> What this task involves: Give the entries again, word for word.

* * * * * * *

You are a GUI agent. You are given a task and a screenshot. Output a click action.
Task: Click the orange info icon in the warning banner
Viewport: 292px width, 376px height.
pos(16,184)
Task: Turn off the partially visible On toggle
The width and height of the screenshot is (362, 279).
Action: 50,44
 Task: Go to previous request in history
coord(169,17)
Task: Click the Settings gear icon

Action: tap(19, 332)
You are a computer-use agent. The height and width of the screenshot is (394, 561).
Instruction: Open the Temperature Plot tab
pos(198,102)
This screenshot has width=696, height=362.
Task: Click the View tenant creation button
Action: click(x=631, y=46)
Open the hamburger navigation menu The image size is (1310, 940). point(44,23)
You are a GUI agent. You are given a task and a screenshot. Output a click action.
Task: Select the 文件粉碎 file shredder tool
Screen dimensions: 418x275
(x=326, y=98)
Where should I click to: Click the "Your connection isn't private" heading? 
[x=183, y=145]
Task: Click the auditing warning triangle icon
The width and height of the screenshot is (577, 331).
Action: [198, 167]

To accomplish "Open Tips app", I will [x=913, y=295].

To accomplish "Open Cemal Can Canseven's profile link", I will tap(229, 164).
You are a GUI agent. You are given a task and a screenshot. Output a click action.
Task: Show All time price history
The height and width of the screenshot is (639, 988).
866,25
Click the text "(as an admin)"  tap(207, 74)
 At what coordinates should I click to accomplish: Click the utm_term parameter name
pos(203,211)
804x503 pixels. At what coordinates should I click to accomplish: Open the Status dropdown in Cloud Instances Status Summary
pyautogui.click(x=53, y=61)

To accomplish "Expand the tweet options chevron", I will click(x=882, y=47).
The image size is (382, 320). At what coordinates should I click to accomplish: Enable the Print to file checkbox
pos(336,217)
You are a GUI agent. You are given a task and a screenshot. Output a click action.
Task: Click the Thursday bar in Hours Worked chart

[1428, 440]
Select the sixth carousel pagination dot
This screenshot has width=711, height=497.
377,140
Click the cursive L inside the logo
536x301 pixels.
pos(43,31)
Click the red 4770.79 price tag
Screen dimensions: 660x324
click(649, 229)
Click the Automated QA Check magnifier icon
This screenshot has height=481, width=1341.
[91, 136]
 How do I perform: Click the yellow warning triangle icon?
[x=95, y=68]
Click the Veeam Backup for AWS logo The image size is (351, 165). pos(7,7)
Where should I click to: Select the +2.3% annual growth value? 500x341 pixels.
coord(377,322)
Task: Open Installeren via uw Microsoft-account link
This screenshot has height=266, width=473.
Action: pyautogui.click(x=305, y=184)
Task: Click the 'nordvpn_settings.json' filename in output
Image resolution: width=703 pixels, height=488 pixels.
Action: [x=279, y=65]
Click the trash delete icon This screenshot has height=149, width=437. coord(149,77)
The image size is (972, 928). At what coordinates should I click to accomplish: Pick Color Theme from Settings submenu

* * * * * * *

> Expected output:
You are a GUI agent. You are given a task and a screenshot. Output a click action.
Task: Click the orange info icon in the warning banner
Viewport: 292px width, 376px height.
pos(16,184)
Task: Turn off the partially visible On toggle
The width and height of the screenshot is (362, 279).
Action: 50,44
 Task: Go to previous request in history
coord(169,17)
Task: Click the Settings gear icon

Action: tap(19, 332)
You are a computer-use agent. The height and width of the screenshot is (394, 561).
Instruction: Open the Temperature Plot tab
pos(198,102)
This screenshot has width=696, height=362.
Task: Click the View tenant creation button
Action: click(x=631, y=46)
Open the hamburger navigation menu The image size is (1310, 940). point(44,23)
You are a GUI agent. You are given a task and a screenshot. Output a click action.
Task: Select the 文件粉碎 file shredder tool
Screen dimensions: 418x275
(x=326, y=98)
Where should I click to: Click the "Your connection isn't private" heading? 
[x=183, y=145]
Task: Click the auditing warning triangle icon
The width and height of the screenshot is (577, 331).
Action: [198, 167]

To accomplish "Open Tips app", I will [x=913, y=295].

To accomplish "Open Cemal Can Canseven's profile link", I will tap(229, 164).
You are a GUI agent. You are given a task and a screenshot. Output a click action.
Task: Show All time price history
The height and width of the screenshot is (639, 988).
866,25
Click the text "(as an admin)"  tap(207, 74)
 At what coordinates should I click to accomplish: Click the utm_term parameter name
pos(203,211)
804x503 pixels. At what coordinates should I click to accomplish: Open the Status dropdown in Cloud Instances Status Summary
pyautogui.click(x=53, y=61)

To accomplish "Expand the tweet options chevron", I will click(x=882, y=47).
The image size is (382, 320). At what coordinates should I click to accomplish: Enable the Print to file checkbox
pos(336,217)
You are a GUI agent. You are given a task and a screenshot. Output a click action.
Task: Click the Thursday bar in Hours Worked chart

[1428, 440]
Select the sixth carousel pagination dot
This screenshot has width=711, height=497.
377,140
Click the cursive L inside the logo
536x301 pixels.
pos(43,31)
Click the red 4770.79 price tag
Screen dimensions: 660x324
click(649, 229)
Click the Automated QA Check magnifier icon
This screenshot has height=481, width=1341.
[91, 136]
 How do I perform: Click the yellow warning triangle icon?
[x=95, y=68]
Click the Veeam Backup for AWS logo The image size is (351, 165). pos(7,7)
Where should I click to: Select the +2.3% annual growth value? 500x341 pixels.
coord(377,322)
Task: Open Installeren via uw Microsoft-account link
This screenshot has height=266, width=473.
Action: pyautogui.click(x=305, y=184)
Task: Click the 'nordvpn_settings.json' filename in output
Image resolution: width=703 pixels, height=488 pixels.
Action: [x=279, y=65]
Click the trash delete icon This screenshot has height=149, width=437. coord(149,77)
The image size is (972, 928). At what coordinates should I click to accomplish: Pick Color Theme from Settings submenu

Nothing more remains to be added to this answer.